I didn’t but I believe it may be slightly better in particular on shorter time spans. Although a fan on a PPD42NS might fix this to a large extent. Still with this kind of experiments the technical implementation is not that hard; interpretation of the results is what makes life difficult. By sticking to the PPD42NS setup it stays compatible with the RIVM setup. This means it will take much of the load of interpretation of our shoulders since they’re the experts on this.

Thank you @TijnOnlijn i thought you used “TX_INTERVAL = 2000;” somewhere - that was my confusion about the timing. I want to build something similar you did, getting readings on pm2.5 and pm10, but the thing is that we don’t get power everywhere and if we get power we most likely have access to wifi too, so i can use a build with a esp8266 (like http://luftdaten.info/ does). So i would love to have a build (arduino pro mini based) lowpower enough to maybe get it solar powered to use it outside the city (i am from a very rural town with over 100 villages counting to our town).

The PPD42NS is does measure PM2.5, but from what I’ve seen it doesn’t work that well because it would not be sensitive enough. The sharp sensor is said to be better on this, but then again that one doesn’t measure PM10. Perhaps just picking either PM2.5. or PM10 would be a good start.

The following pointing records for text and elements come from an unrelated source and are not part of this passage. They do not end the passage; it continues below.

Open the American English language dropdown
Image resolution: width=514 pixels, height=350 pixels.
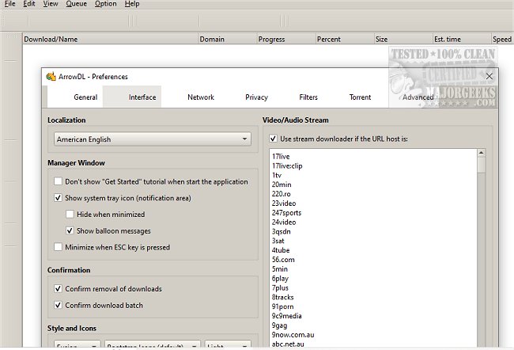[x=153, y=139]
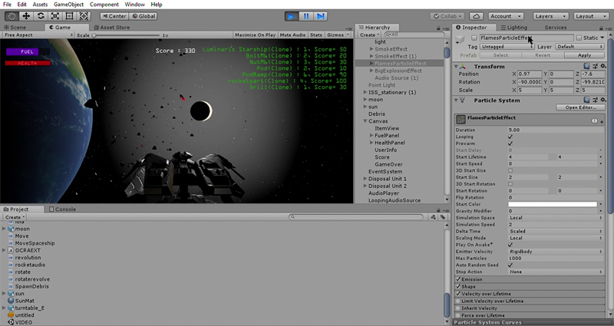
Task: Select the Move tool in the toolbar
Action: [27, 15]
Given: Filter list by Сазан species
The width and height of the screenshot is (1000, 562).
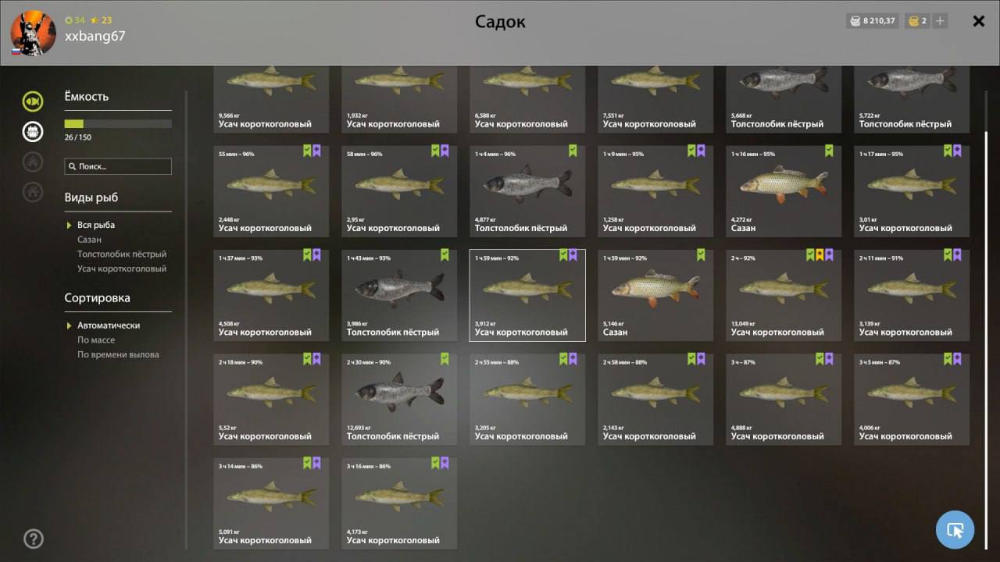Looking at the screenshot, I should click(x=89, y=240).
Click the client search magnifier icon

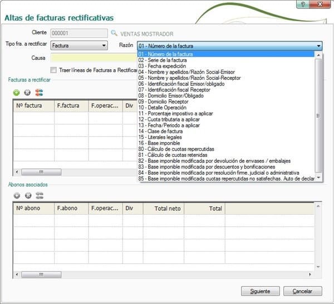[x=114, y=33]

I don’t understand your power issue though. It sounds counter intuitive that you do have WiFi access available but no power. Is there really no way to get power somewhere? With solar it’s easy to a certain extent… just get a solar panel that’s big enough. I didn’t measure it myself but I believe I read somewhere that the sensor itself draws about 90mA.

Thank you for the info about the sharp sensor!

About the power, what i wanted to say was, that if a location has a power supply i will have in 99% of the cases wifi there too (so i do not need lorawan), the spots without power are the ones where i will need lorawan, because those spots will not have wifi.